Expensive cancer drugs have limited effect on life expectancy

by time news

In almost thirty years, pharmaceutical companies have developed no less than twenty medicines to extend the life of patients with metastatic lung cancer. Nevertheless, the chance that these lung cancer patients were still alive after five years only increased by 7 percent in the period between 1989 and 2018, according to a study by the Comprehensive Cancer Center of the Netherlands (IKNL).

Lung cancer patients are not the only cancer patients who hardly seem to benefit from the introduction of new, often expensive medicines, the same study shows. Over the past 25 years, the average survival rate of patients with a metastatic form of cancer has increased slightly.

Little survival benefit

In the study, the researchers looked at the percentage of Dutch patients who were diagnosed with metastatic cancer between 2014 and 2018. They then looked at which of these patients was still alive one year later, and who was still alive five years after the diagnosis. The researchers compared these figures with data from patients who received a cancer diagnosis between 1989 and 1993.

“Many expensive medicines came onto the market during that period, but little survival benefit was achieved,” says lead researcher Sabine Siesling, who is a professor at the University of Twente. More than eighty new medicines have been developed in the past three decades.

Big differences

Every year, 21,000 patients in the Netherlands are diagnosed with the diagnosis that the cancer has already spread. Half of patients with metastases live six months or less after diagnosis. The figures from the IKNL show that the survival rate differs greatly per tumor type.

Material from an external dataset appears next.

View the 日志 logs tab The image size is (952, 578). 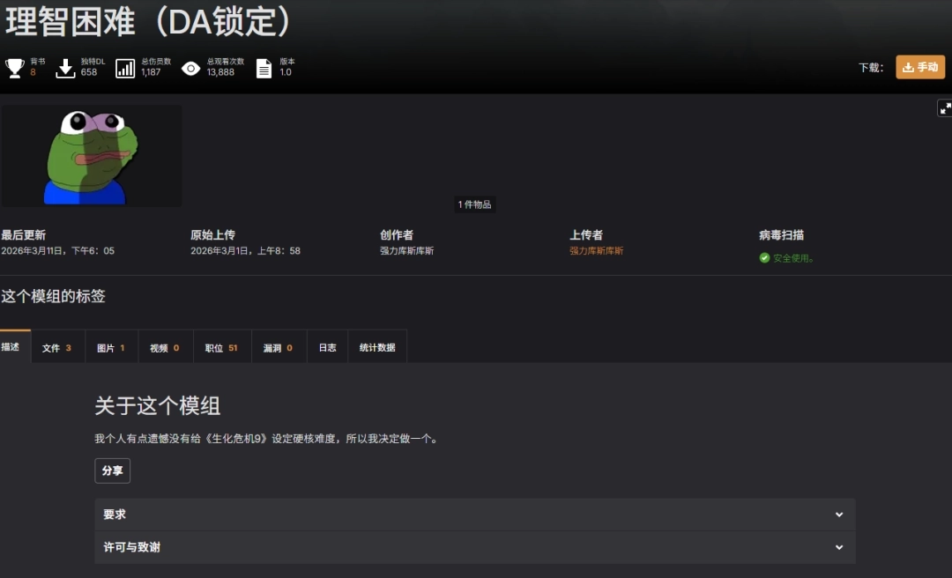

“Especially with less common tumors, the chance of survival has increased significantly,” says researcher Siesling. As in patients with neuroendocrine tumors (Net), for example, a rare form of cancer in the gastrointestinal tract. The chance that a person with Net is still alive five years after diagnosis has doubled in a quarter of a century. For this form of cancer, drugs have been proven to be effective.

The survival rate also increased in patients with breast and prostate cancer. The chance that a patient diagnosed with metastatic breast cancer was still alive after five years was 32 percent. Twenty-five years earlier, that chance was much lower, at 14 percent. With metastatic prostate cancer, the risk increased from 23 to 42 percent.

In the meantime, seventeen new medicines against breast cancer have been introduced. IKNL’s research shows that the total number of medicines developed per cancer type has no influence on the lifespan of patients.

The difference with the research results for other cancer types, such as pancreatic cancer and stomach cancer, is large. For those patient groups, the chance of survival remains small. For example, the survival rate of patients with metastatic pancreatic cancer only increased by 1 percent, despite the introduction of five new drugs.

Daily practice unruly

It is striking that some cancer drugs have a limited effect on the life expectancy of patients, says Siesling. Earlier drug research conducted in a clinical setting, required for the approval of the drugs, showed better results: “This shows that daily practice is more unruly.”

Siesling warns that in practice other factors also influence the survival rate of patients, such as additional illness or the time of diagnosis. Because the study was conducted at group level, these factors were not included in the study. The numbers also say nothing about the quality of life of the patients. In addition, new medicines were developed after 2018, which were not included in this study.

Due to the high cost of the drugs, Siesling argues for more research: “New drugs are still coming onto the market, which are very expensive. Only through proper monitoring do we know which medicines are really effective in daily practice.”